Chapter IV: Adventures in Innocence

38 1 0
                                    

I always thought it was odd that older people wanted to be younger, and that younger people wanted to be older. Why is it that we want to be what we are not and are never happy about our age. And that little voice in our heads, the little demon living inside that sounds like a manipulative Whoopie Goldberg. The devil on the shoulder as well as the angel on the other. Sometimes I feel as though I have to selves, one, a younger maybe second grade me, and an older, devilish rascal, senior in high school me. The younger me is innocent like the angel on my shoulder, she has bouncy pigtails and a little pink skirt, and a puppy dog shirt. Fairies are real and so is Santa Clause, anything can happen, and stuffed animals are the coolest thing. Or the older me, wearing all black, deceptive, maybe red ambré hair and studded clothes, the devil or demon on my other shoulder. Lies and red lipstick, "it's okay, it isn't hurting anyone", and "he deserved it" flow together in a black river.

The trick is to figure out which voice is which and who to listen to. Sometimes the demon might seem sweet and the angel is telling you to do something you now is right but you don't want to do it. These characters molded from my mind are who I'm afraid of leaving behind and who I'm afraid of becoming. I'm embarrassed sometimes that I have 41 Webkinz and my mom takes me to fairy gardens, and that dark figure is cool and inviting. Shouldn't I grow up and act like an adult? I can do whatever I want I'm a mature! The voices scream inside, this is what I want and who I want to be! But the little girl stands quietly in the corner with sad eyes. She holds the bunny from goodnight moon and wears a cotton duck nightgown. Sometimes you need to remember not to grow up to quickly and give that little girl or boy inside of you a little play time. They may seem distant and the race to adult hood is more exciting, but you must remember were them once.

While knowledge is considered power, at what cost? Soldiers have died finding small pieces of information. Were their lives worth less than a dictators favorite meal? Yes, I am exaggerating but I'm not that far of. However I'm not here to talk about decisions that are for other people to make, I'm here to talk about my own knowlage, sometimes at the cost of my innocence. I've been told by my friends that I'm the "most innocent" of all of us but what does innocence really mean? Am I the most naive, with the littlest knowledge of all, or do I just lack knowledge of adult things? Is innocence even a bad thing? But then again shouldn't we be aware of what's happening around us, wars, sexism, racism, and unfortunately more terrible things happening around us? Though sometimes you just need to take a step back from all the confusion, breath, and as they say, stop and smell the flowers.

To put it simply I'm afraid of losing the little girl who enjoys the simple things or at least the things that were simple and made her happy when she was little. Or maybe the world is going to fast.
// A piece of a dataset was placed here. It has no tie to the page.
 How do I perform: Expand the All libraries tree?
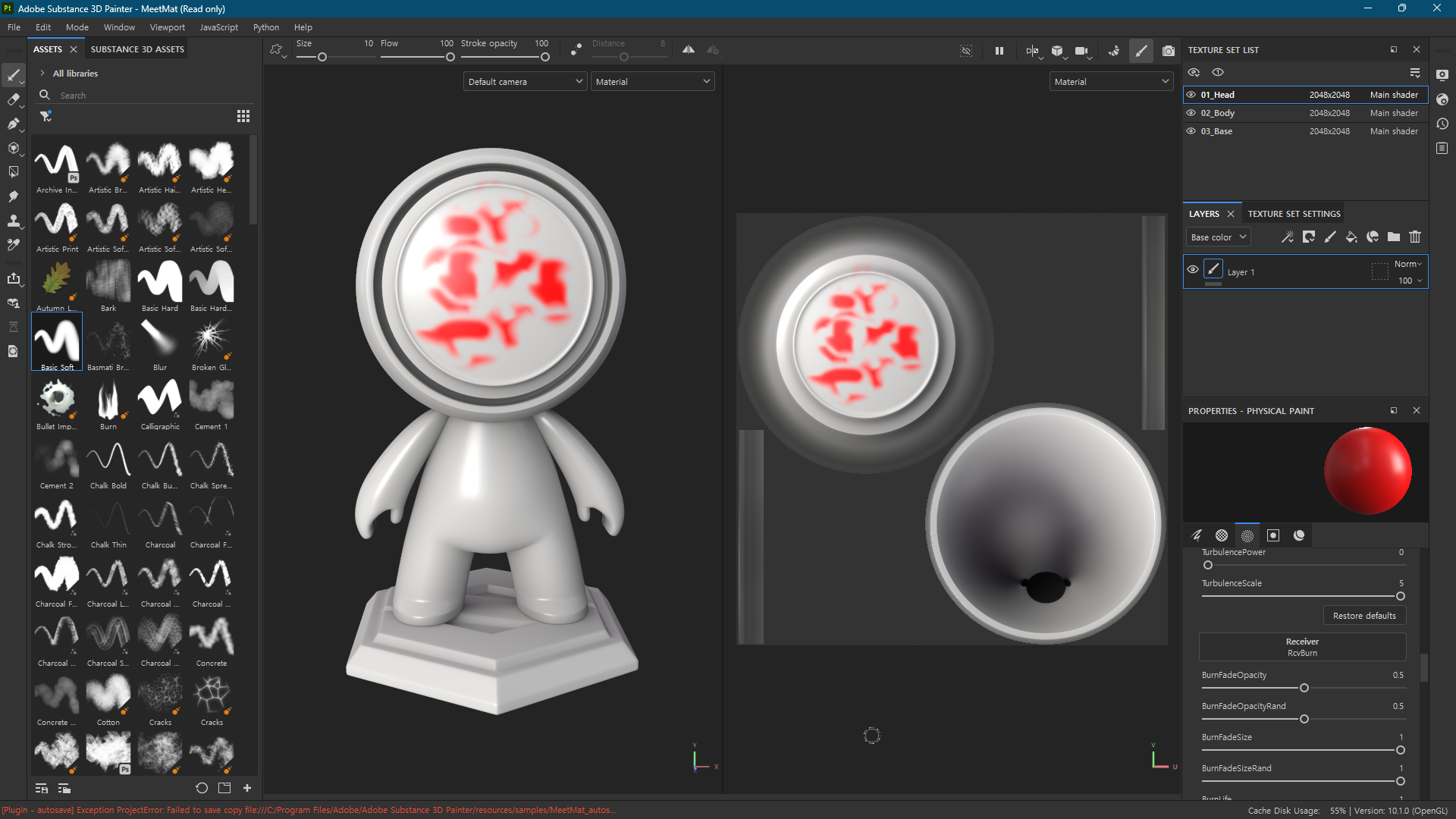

I still have dolls in my room as well as a collection of way over thirty Barbies. As I stated before I want to be an author so when I played with my best friends, at least the ones that grew up at my pace, I was the one who decided what we would pretend. This happened on a near daily basis but now, I haven't pretended, truly, with the wild creativity of my mind, in a year. This may not seem like that long but it is when you've only lived thirteen years. All of my innocence is sifting through my fingers like sand in an hourglass. It's dramatic, I know but now I've felt I'm thinking about things a never bothered to think about before, or at least I feel as though I'm forced to think about, for example, boyzzzzzzz (notice the excessive amount of zs).

Once again, what does this have to do with my faith journey? Well, because you totally asked, it has a little to do with maturing in shall we say your thought, without leaving your past selves behind.